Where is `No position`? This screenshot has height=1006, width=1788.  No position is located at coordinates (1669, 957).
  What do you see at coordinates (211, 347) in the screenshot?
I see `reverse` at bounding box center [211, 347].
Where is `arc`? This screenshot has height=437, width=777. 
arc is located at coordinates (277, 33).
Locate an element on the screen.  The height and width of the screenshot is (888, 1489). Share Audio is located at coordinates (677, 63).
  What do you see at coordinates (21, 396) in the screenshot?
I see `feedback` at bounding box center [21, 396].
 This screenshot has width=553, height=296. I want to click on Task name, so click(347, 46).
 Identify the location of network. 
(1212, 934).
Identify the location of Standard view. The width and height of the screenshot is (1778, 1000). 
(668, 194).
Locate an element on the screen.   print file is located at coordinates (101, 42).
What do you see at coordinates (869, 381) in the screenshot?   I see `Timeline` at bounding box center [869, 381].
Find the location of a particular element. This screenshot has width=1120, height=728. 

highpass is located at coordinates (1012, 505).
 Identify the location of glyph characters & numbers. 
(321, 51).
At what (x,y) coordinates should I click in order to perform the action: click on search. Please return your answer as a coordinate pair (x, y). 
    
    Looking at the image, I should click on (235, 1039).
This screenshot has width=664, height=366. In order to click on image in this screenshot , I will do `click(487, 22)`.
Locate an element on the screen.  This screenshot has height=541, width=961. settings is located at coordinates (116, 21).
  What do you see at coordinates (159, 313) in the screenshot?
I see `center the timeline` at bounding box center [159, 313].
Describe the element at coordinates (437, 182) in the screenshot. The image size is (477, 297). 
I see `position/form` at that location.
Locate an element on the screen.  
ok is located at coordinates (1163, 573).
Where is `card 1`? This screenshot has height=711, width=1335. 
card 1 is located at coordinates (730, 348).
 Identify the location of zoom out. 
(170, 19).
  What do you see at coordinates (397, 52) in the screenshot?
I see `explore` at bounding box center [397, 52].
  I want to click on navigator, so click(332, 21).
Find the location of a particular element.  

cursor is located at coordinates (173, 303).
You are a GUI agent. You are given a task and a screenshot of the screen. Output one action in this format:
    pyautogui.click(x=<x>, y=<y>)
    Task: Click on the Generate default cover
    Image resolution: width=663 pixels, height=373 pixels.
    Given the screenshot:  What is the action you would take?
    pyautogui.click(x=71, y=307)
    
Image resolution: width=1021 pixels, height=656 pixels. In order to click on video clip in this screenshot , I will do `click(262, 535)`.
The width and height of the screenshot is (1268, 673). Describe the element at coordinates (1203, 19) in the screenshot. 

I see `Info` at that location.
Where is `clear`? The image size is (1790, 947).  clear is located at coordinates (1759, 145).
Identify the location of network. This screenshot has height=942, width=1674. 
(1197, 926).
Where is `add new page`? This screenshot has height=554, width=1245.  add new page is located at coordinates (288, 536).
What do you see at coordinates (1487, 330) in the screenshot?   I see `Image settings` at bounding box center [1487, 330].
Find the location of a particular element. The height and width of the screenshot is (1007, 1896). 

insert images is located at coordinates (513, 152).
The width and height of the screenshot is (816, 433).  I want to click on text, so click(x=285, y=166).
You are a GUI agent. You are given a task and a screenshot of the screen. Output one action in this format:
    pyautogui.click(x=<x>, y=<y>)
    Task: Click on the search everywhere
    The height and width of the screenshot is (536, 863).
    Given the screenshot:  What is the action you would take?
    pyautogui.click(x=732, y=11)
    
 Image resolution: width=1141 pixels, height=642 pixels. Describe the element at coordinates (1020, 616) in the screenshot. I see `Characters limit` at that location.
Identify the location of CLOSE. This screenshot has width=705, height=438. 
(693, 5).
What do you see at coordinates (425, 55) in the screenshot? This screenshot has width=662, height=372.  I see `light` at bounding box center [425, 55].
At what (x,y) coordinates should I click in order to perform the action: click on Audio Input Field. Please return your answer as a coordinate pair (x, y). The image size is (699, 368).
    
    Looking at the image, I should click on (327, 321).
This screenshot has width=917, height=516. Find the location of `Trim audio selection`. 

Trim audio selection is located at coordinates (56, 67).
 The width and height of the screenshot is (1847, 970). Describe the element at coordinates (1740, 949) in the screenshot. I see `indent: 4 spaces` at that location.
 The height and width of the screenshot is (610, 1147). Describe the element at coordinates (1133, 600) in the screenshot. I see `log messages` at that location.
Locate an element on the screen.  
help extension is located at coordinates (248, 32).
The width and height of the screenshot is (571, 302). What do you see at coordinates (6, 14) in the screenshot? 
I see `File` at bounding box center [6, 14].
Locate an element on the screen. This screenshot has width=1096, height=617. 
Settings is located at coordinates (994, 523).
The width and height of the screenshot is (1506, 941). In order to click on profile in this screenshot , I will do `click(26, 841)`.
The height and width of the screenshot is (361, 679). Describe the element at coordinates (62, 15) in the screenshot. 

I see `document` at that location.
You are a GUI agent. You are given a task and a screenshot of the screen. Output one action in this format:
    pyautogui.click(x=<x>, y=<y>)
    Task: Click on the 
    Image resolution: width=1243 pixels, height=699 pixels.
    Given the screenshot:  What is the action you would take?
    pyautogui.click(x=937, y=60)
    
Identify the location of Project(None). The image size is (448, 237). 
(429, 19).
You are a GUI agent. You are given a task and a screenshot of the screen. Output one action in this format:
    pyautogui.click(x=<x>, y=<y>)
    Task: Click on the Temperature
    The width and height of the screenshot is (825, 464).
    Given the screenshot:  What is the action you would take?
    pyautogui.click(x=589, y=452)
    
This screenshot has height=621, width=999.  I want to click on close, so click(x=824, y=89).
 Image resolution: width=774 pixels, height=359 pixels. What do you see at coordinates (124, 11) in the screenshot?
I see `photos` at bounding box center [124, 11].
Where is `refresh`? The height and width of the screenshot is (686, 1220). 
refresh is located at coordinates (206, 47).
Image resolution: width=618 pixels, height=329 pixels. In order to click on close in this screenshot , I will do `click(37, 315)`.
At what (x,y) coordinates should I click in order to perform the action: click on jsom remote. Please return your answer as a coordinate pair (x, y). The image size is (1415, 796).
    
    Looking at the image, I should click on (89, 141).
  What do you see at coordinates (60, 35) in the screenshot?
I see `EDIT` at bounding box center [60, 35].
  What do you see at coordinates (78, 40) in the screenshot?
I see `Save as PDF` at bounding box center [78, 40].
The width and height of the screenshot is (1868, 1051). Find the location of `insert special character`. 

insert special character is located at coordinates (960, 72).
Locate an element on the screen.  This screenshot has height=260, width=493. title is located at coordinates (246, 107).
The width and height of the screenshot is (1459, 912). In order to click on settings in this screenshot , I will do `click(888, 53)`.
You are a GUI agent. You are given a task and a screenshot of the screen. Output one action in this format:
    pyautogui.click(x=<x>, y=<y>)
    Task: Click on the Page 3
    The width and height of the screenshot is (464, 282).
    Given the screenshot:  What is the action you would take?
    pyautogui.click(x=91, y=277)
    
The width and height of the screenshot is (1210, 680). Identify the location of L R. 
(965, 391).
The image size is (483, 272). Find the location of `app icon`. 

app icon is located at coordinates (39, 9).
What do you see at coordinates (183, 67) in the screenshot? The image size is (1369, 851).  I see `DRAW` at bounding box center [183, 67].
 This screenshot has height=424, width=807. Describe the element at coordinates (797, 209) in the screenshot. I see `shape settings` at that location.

☆ ☆ ☆ ☆ ☆ ☆ ☆

> Set exercise:
Swap "Locate an element" for "Find an element" in every one of the rows above, and leave everything else unchanged.

> Solution to the exercise:
Where is `No position`? This screenshot has height=1006, width=1788.  No position is located at coordinates (1669, 957).
  What do you see at coordinates (211, 347) in the screenshot?
I see `reverse` at bounding box center [211, 347].
Where is `arc`? This screenshot has height=437, width=777. 
arc is located at coordinates (277, 33).
Find an element on the screen.  The height and width of the screenshot is (888, 1489). Share Audio is located at coordinates (677, 63).
  What do you see at coordinates (21, 396) in the screenshot?
I see `feedback` at bounding box center [21, 396].
 This screenshot has width=553, height=296. I want to click on Task name, so click(347, 46).
 Identify the location of network. 
(1212, 934).
Identify the location of Standard view. The width and height of the screenshot is (1778, 1000). 
(668, 194).
Find an element on the screen.   print file is located at coordinates (101, 42).
What do you see at coordinates (869, 381) in the screenshot?   I see `Timeline` at bounding box center [869, 381].
Find the location of a particular element. This screenshot has width=1120, height=728. 

highpass is located at coordinates (1012, 505).
 Identify the location of glyph characters & numbers. 
(321, 51).
At what (x,y) coordinates should I click in order to perform the action: click on search. Please return your answer as a coordinate pair (x, y). 
    
    Looking at the image, I should click on (235, 1039).
This screenshot has width=664, height=366. In order to click on image in this screenshot , I will do `click(487, 22)`.
Find an element on the screen.  This screenshot has height=541, width=961. settings is located at coordinates (116, 21).
  What do you see at coordinates (159, 313) in the screenshot?
I see `center the timeline` at bounding box center [159, 313].
Describe the element at coordinates (437, 182) in the screenshot. The image size is (477, 297). 
I see `position/form` at that location.
Find an element on the screen.  
ok is located at coordinates (1163, 573).
Where is `card 1`? This screenshot has height=711, width=1335. 
card 1 is located at coordinates (730, 348).
 Identify the location of zoom out. 
(170, 19).
  What do you see at coordinates (397, 52) in the screenshot?
I see `explore` at bounding box center [397, 52].
  I want to click on navigator, so click(332, 21).
Find the location of a particular element.  

cursor is located at coordinates (173, 303).
You are a GUI agent. You are given a task and a screenshot of the screen. Output one action in this format:
    pyautogui.click(x=<x>, y=<y>)
    Task: Click on the Generate default cover
    Image resolution: width=663 pixels, height=373 pixels.
    Given the screenshot:  What is the action you would take?
    pyautogui.click(x=71, y=307)
    
Image resolution: width=1021 pixels, height=656 pixels. In order to click on video clip in this screenshot , I will do `click(262, 535)`.
The width and height of the screenshot is (1268, 673). Describe the element at coordinates (1203, 19) in the screenshot. 

I see `Info` at that location.
Where is `clear`? The image size is (1790, 947).  clear is located at coordinates (1759, 145).
Identify the location of network. This screenshot has height=942, width=1674. 
(1197, 926).
Where is `add new page`? This screenshot has height=554, width=1245.  add new page is located at coordinates (288, 536).
What do you see at coordinates (1487, 330) in the screenshot?   I see `Image settings` at bounding box center [1487, 330].
Find the location of a particular element. The height and width of the screenshot is (1007, 1896). 

insert images is located at coordinates (513, 152).
The width and height of the screenshot is (816, 433).  I want to click on text, so click(x=285, y=166).
You are a GUI agent. You are given a task and a screenshot of the screen. Output one action in this format:
    pyautogui.click(x=<x>, y=<y>)
    Task: Click on the search everywhere
    The height and width of the screenshot is (536, 863).
    Given the screenshot:  What is the action you would take?
    pyautogui.click(x=732, y=11)
    
 Image resolution: width=1141 pixels, height=642 pixels. Describe the element at coordinates (1020, 616) in the screenshot. I see `Characters limit` at that location.
Identify the location of CLOSE. This screenshot has width=705, height=438. 
(693, 5).
What do you see at coordinates (425, 55) in the screenshot? This screenshot has width=662, height=372.  I see `light` at bounding box center [425, 55].
At what (x,y) coordinates should I click in order to perform the action: click on Audio Input Field. Please return your answer as a coordinate pair (x, y). The image size is (699, 368).
    
    Looking at the image, I should click on (327, 321).
This screenshot has width=917, height=516. Find the location of `Trim audio selection`. 

Trim audio selection is located at coordinates (56, 67).
 The width and height of the screenshot is (1847, 970). Describe the element at coordinates (1740, 949) in the screenshot. I see `indent: 4 spaces` at that location.
 The height and width of the screenshot is (610, 1147). Describe the element at coordinates (1133, 600) in the screenshot. I see `log messages` at that location.
Find an element on the screen.  
help extension is located at coordinates (248, 32).
The width and height of the screenshot is (571, 302). What do you see at coordinates (6, 14) in the screenshot? 
I see `File` at bounding box center [6, 14].
Find an element on the screen. This screenshot has width=1096, height=617. 
Settings is located at coordinates (994, 523).
The width and height of the screenshot is (1506, 941). In order to click on profile in this screenshot , I will do `click(26, 841)`.
The height and width of the screenshot is (361, 679). Describe the element at coordinates (62, 15) in the screenshot. 

I see `document` at that location.
You are a GUI agent. You are given a task and a screenshot of the screen. Output one action in this format:
    pyautogui.click(x=<x>, y=<y>)
    Task: Click on the 
    Image resolution: width=1243 pixels, height=699 pixels.
    Given the screenshot:  What is the action you would take?
    pyautogui.click(x=937, y=60)
    
Identify the location of Project(None). The image size is (448, 237). 
(429, 19).
You are a GUI agent. You are given a task and a screenshot of the screen. Output one action in this format:
    pyautogui.click(x=<x>, y=<y>)
    Task: Click on the Temperature
    The width and height of the screenshot is (825, 464).
    Given the screenshot:  What is the action you would take?
    pyautogui.click(x=589, y=452)
    
This screenshot has height=621, width=999.  I want to click on close, so click(x=824, y=89).
 Image resolution: width=774 pixels, height=359 pixels. What do you see at coordinates (124, 11) in the screenshot?
I see `photos` at bounding box center [124, 11].
Where is `refresh`? The height and width of the screenshot is (686, 1220). 
refresh is located at coordinates (206, 47).
Image resolution: width=618 pixels, height=329 pixels. In order to click on close in this screenshot , I will do `click(37, 315)`.
At what (x,y) coordinates should I click in order to perform the action: click on jsom remote. Please return your answer as a coordinate pair (x, y). The image size is (1415, 796).
    
    Looking at the image, I should click on (89, 141).
  What do you see at coordinates (60, 35) in the screenshot?
I see `EDIT` at bounding box center [60, 35].
  What do you see at coordinates (78, 40) in the screenshot?
I see `Save as PDF` at bounding box center [78, 40].
The width and height of the screenshot is (1868, 1051). Find the location of `insert special character`. 

insert special character is located at coordinates (960, 72).
Find an element on the screen.  This screenshot has height=260, width=493. title is located at coordinates (246, 107).
The width and height of the screenshot is (1459, 912). In order to click on settings in this screenshot , I will do `click(888, 53)`.
You are a GUI agent. You are given a task and a screenshot of the screen. Output one action in this format:
    pyautogui.click(x=<x>, y=<y>)
    Task: Click on the Page 3
    The width and height of the screenshot is (464, 282).
    Given the screenshot:  What is the action you would take?
    pyautogui.click(x=91, y=277)
    
The width and height of the screenshot is (1210, 680). Identify the location of L R. 
(965, 391).
The image size is (483, 272). Find the location of `app icon`. 

app icon is located at coordinates (39, 9).
What do you see at coordinates (183, 67) in the screenshot? The image size is (1369, 851).  I see `DRAW` at bounding box center [183, 67].
 This screenshot has height=424, width=807. Describe the element at coordinates (797, 209) in the screenshot. I see `shape settings` at that location.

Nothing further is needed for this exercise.